Cette hausse doit désormais s'étendre sur cinq ans, jusqu’en 2035. En parallèle, le gouvernement a dilué l'augmentation des fonds entre 2024 et 2027. Le budget baissera donc de 2,6 milliards au cours de cette période par rapport à la version 2030. Voilà ce qu'indiquent les chiffres de l'Administration fédérale des finances.

Bundesraetin Viola Amherd, rechts, spricht neben Martin Sonderegger, Ruestungschef, und Korpskommandant Thomas Suessli, Chef der Armee, von links, an einer Medienkonferenz zur Armeebotschaft 2023, am  ...
Viola Amherd, le 15 février dernier. A gauche, le chef de l'armée.Image: KEYSTONE

Lorsqu'un journaliste lui a demandé sur quels systèmes d'armes, il faudrait faire une croix, Viola Amherd a répondu:

«Il ne faudra rien laisser tomber. Les projets pourront continuer à avancer»

Puis son regard se tourna vers le chef de l'armée Thomas Süssli, assis à côté d'elle.

Un an plus tard, un autre monde

Aussi incroyable que cela puisse paraître, tout a changé en un an. Fin janvier, on annonçait que l'armée souffrait d'un déficit de plusieurs milliards. Comment la situation a-t-elle pu devenir si rapidement si dramatique?

Depuis que Thomas Süssli a pris ses fonctions, le 1ᵉʳ janvier 2020, il fait pression pour obtenir davantage d'argent. La guerre en Ukraine lui a permis de remettre la compresse. Depuis, il brandit le spectre d'une armée trop peu dotée pour survivre. En cas de conflit, l'armée de l'air ne pourrait maintenir la protection du pays que pendant un mois, a-t-il déclaré à CH Media (groupe auquel appartient watson) en 2022.

La semaine dernière, dans le Tages-Anzeiger, il est allé beaucoup plus loin: à moyen terme, l'armée disparaîtrait par manque de financement pour le matériel. Et d'ajouter: «Je ne peux pas être responsable de cette situation».

La doctrine de Süssli: dépenser le budget

Thomas Süssli a modifié la planification (trop) prudente des programmes d'armement. Sa doctrine: aucun solde créditeur restant. Ce qui revient à ne pas laisser expirer les crédits budgétaires inutilisés, comme ce fut le cas, en 2014, lors du rejet de l'achat des jets de combat Gripen.
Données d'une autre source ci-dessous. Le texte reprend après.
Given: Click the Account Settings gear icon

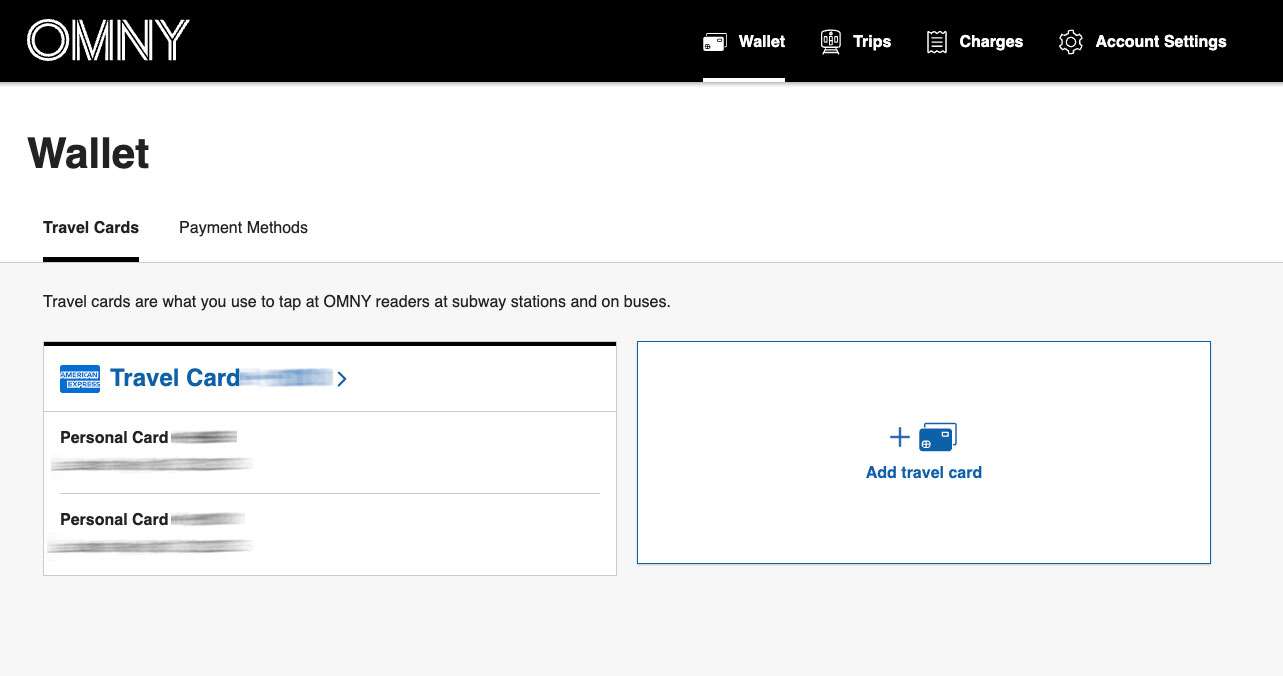Looking at the screenshot, I should (1071, 42).
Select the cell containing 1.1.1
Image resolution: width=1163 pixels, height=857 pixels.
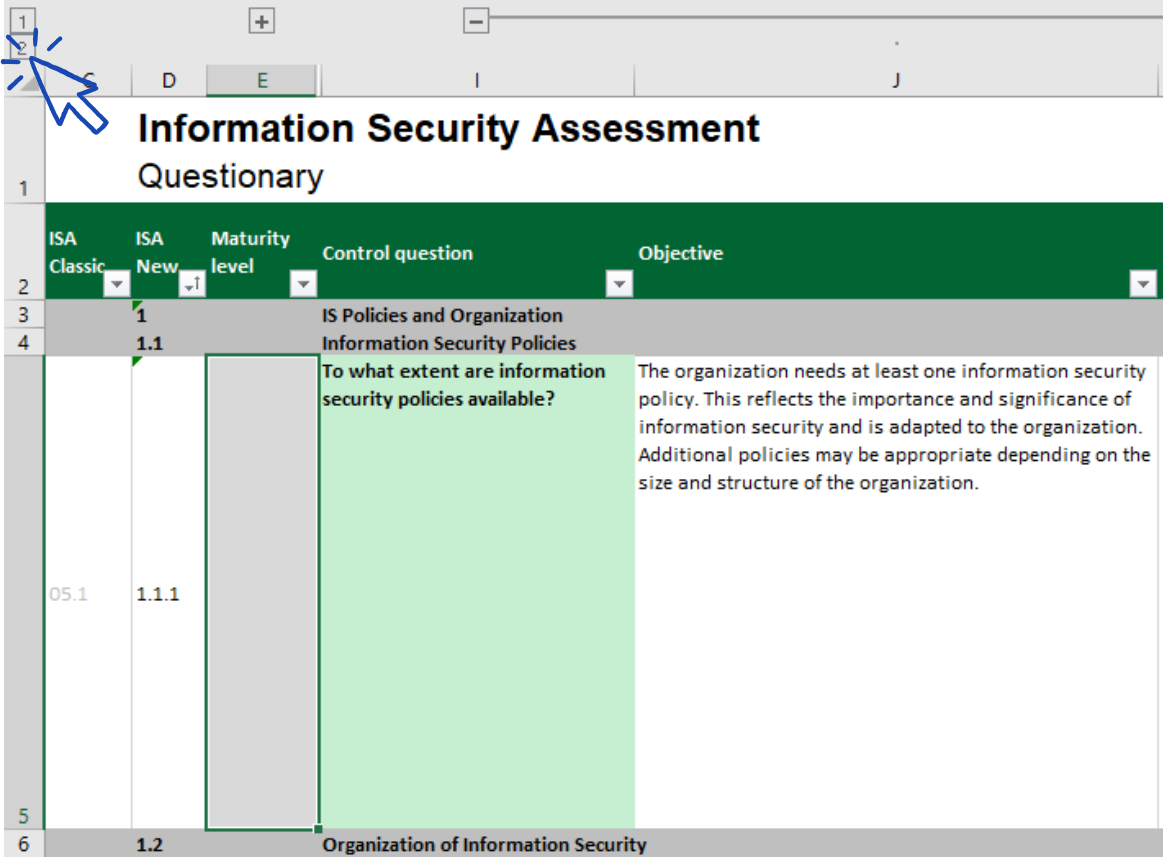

A cette époque, aucun projet d’armement alternatif n'avait été prévu.

En 2020 et 2021, Süssli est allé bien au-delà du plan directeur interne de 2018 avec ses premiers programmes d'armement:

  • Jusqu'à 700 millions pour 2020.
  • Jusqu'à 500 millions pour 2021.

La télévision alémanique avait rendu public ce plan directeur. Le chef de l’armée a repoussé les limites de ce que lui permettait la planification financière. Celle-ci ne prévoyait pas de programme d'armement pour 2023 et 2024 en raison d'une acquisition majeure à 8 milliards en 2022, celle du F-35 et du système de défense aérienne Patriot.

La stratégie de Süssli: occuper les chaînes de production

En 2023, Thomas Süssli et Viola Amherd ont néanmoins présenté au Conseil fédéral un programme à 725 millions. Et l'armée ne compte pas se priver en 2024, selon des investigations. Un message militaire et un programme d'armement pour environ 490 millions devraient être soumis au Conseil fédéral dans les prochaines semaines. En coulisse on commente:

«Nous devons nous immiscer dans les lignes de production des entreprises d'armement»

En effet, temps normal, cela prend 30 à 36 mois, mais en temps de guerre, cela peut prendre plus longtemps. Le chef de l'armée Süssli a également évoqué un possible crédit d'engagement pour 2024 dans la Samstagsrundschau:

Cela permet de se placer plus tôt dans la file d'attente chez un fabricant, mais les biens ne sont livrés et payés que plus tard»

Süssli et Amherd, un duo efficace

On pourrait croire à une répartition des rôles au sein du ministère. Le chef de l’armée y apparaîtrait comme le «méchant» qui annonce les mauvaises nouvelles, fait pression et exige de l’argent. La ministre, tient plutôt le bon rôle, celle de la «gentille». En tant que conseillère fédérale, elle doit tenir compte du principe de collégialité et faire des compromis, surtout maintenant qu'elle est aussi présidente de la Confédération.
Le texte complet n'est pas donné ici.